+++ Information shown

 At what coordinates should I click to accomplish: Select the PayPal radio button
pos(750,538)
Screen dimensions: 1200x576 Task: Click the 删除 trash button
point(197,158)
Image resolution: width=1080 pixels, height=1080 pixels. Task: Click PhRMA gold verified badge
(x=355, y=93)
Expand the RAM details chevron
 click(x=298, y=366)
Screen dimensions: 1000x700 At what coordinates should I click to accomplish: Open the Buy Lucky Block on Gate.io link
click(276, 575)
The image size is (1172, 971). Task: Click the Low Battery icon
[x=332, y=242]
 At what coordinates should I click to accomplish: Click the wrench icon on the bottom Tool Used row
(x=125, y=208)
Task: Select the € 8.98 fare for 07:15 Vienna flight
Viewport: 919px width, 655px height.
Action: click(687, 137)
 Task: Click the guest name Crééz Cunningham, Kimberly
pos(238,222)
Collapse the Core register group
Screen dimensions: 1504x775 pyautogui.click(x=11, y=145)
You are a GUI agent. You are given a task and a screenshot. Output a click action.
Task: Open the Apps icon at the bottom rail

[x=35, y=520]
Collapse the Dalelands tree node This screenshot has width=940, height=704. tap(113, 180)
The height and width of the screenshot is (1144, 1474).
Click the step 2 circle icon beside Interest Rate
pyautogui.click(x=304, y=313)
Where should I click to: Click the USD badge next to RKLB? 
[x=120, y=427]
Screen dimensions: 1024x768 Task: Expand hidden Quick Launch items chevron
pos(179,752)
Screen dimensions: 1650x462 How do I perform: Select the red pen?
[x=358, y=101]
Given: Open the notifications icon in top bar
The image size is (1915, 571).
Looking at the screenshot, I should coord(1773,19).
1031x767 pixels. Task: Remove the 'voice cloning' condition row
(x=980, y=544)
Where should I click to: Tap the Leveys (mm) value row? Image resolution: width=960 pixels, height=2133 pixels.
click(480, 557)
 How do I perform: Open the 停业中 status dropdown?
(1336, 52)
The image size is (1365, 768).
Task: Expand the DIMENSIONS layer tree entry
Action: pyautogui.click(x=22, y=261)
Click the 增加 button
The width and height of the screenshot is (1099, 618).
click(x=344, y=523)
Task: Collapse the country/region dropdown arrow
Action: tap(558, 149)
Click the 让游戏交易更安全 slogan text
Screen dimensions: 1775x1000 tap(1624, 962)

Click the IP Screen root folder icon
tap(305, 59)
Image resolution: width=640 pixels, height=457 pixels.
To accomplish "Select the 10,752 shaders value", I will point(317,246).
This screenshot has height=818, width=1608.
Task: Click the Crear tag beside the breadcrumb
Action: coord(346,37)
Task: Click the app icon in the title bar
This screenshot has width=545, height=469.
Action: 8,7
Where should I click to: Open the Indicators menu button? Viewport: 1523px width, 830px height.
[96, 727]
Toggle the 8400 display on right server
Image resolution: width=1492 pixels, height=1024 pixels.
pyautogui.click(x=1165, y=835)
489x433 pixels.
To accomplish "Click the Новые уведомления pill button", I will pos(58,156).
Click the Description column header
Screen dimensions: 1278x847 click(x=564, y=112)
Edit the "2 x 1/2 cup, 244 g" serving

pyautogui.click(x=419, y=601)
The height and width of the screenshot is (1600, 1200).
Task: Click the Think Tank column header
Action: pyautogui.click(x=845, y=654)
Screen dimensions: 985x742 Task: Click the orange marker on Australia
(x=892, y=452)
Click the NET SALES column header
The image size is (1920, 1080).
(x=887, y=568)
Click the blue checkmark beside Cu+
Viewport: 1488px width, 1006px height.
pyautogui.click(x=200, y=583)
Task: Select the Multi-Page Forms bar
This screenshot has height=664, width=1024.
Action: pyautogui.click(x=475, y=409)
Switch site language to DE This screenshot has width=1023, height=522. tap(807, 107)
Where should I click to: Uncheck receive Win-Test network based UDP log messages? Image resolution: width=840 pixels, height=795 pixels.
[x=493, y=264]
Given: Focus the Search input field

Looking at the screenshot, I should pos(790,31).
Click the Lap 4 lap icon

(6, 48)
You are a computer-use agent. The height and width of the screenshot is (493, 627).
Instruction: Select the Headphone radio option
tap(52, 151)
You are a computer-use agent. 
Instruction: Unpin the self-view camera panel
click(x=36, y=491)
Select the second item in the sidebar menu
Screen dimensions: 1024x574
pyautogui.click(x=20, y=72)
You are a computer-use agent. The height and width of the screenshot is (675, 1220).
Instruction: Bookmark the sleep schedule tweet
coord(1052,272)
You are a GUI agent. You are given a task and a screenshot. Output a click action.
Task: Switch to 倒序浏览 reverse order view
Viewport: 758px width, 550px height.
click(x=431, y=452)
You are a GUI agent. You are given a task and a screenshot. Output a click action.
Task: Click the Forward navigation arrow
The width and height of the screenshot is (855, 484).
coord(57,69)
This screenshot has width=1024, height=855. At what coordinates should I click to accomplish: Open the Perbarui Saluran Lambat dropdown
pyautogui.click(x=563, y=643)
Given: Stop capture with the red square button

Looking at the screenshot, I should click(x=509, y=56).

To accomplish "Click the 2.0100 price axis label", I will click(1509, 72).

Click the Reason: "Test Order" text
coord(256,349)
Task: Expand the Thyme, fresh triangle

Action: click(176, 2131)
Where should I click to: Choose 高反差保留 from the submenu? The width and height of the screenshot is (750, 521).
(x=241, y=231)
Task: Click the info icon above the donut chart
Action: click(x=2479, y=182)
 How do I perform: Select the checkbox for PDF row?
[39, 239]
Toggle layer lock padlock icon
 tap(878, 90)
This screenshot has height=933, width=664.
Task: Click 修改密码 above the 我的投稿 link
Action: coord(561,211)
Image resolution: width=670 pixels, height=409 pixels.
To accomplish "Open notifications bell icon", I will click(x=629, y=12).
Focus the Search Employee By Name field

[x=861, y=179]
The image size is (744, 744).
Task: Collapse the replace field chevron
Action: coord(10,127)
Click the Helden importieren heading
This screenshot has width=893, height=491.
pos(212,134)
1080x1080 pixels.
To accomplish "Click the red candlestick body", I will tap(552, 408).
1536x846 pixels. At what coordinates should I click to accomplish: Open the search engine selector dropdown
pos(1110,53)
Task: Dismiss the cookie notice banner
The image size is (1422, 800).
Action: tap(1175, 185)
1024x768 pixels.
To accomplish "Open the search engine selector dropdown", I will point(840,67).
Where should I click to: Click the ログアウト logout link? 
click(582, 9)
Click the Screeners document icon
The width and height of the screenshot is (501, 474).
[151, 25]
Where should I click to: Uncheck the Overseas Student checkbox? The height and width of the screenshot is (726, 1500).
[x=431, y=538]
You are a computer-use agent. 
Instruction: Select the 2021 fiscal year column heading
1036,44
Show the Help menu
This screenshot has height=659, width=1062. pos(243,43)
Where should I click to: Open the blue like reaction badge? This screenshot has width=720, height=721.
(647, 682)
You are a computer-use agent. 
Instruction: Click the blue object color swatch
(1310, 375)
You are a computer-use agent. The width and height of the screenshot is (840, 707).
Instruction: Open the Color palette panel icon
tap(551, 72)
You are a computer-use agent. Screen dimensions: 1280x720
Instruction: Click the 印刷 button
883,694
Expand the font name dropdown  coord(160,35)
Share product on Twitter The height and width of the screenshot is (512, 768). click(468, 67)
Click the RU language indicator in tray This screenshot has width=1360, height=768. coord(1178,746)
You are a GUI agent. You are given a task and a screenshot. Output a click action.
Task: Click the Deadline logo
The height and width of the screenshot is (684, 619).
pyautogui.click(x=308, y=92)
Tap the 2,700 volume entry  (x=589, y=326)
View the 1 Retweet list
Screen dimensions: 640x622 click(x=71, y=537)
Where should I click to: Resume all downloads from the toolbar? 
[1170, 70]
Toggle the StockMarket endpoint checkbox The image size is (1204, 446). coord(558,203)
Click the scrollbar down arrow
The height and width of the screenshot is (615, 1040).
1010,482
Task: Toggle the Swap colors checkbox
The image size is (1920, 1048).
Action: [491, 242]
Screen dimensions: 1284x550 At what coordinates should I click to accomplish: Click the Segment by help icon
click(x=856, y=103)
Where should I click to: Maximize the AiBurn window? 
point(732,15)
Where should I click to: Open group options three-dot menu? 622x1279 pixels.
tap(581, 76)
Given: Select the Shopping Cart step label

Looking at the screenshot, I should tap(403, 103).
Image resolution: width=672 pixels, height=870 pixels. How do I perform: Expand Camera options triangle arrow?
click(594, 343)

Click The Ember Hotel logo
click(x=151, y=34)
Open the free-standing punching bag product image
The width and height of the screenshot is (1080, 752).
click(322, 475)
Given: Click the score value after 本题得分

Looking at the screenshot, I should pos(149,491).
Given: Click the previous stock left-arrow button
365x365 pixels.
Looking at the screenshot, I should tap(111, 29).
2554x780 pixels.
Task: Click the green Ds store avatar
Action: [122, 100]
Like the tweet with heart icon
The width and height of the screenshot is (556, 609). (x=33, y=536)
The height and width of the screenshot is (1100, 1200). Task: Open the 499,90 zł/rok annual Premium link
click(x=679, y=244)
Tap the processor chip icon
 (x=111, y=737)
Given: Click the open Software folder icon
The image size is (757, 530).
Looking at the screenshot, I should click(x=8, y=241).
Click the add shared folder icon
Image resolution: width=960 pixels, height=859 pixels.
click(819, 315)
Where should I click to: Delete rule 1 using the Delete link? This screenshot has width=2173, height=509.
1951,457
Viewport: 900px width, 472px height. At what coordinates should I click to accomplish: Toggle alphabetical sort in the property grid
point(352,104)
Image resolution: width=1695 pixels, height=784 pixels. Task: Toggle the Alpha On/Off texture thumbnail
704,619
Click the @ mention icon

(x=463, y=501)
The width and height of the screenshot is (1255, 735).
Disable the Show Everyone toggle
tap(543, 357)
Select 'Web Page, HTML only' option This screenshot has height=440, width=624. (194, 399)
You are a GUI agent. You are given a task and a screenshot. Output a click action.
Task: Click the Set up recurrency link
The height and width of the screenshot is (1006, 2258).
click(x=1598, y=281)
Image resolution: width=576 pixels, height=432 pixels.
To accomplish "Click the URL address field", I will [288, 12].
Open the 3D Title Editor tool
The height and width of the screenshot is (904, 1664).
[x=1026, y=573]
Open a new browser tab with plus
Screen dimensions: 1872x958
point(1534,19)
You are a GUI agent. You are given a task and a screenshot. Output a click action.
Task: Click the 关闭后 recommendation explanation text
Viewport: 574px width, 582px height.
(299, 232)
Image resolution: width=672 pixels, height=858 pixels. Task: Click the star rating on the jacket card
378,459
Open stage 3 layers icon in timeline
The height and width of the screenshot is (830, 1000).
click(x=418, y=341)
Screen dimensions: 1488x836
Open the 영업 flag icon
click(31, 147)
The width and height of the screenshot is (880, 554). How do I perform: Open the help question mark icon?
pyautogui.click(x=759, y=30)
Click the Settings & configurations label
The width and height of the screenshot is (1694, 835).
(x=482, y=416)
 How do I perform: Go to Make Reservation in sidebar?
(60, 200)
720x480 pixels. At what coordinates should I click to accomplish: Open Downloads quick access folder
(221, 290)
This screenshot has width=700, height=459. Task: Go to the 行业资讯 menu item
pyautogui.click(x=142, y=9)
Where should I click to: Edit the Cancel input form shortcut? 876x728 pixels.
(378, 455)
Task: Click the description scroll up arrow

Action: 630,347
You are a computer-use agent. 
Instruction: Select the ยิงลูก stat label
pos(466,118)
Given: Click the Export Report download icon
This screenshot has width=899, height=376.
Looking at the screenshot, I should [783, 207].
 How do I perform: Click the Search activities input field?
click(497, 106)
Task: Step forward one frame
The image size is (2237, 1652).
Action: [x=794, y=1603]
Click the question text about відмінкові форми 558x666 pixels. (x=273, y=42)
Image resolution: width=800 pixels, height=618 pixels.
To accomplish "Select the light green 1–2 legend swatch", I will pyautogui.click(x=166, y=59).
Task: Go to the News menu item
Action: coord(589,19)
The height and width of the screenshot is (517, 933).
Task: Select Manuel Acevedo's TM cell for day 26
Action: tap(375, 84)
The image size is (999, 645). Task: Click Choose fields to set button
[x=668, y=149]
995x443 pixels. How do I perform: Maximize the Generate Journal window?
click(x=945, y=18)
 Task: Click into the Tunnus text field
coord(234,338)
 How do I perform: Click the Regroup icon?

++++++

> _Brief_: Collect from the data above every line that includes "product".

> _Output for this task_:
Share product on Twitter The height and width of the screenshot is (512, 768). click(468, 67)
Open the free-standing punching bag product image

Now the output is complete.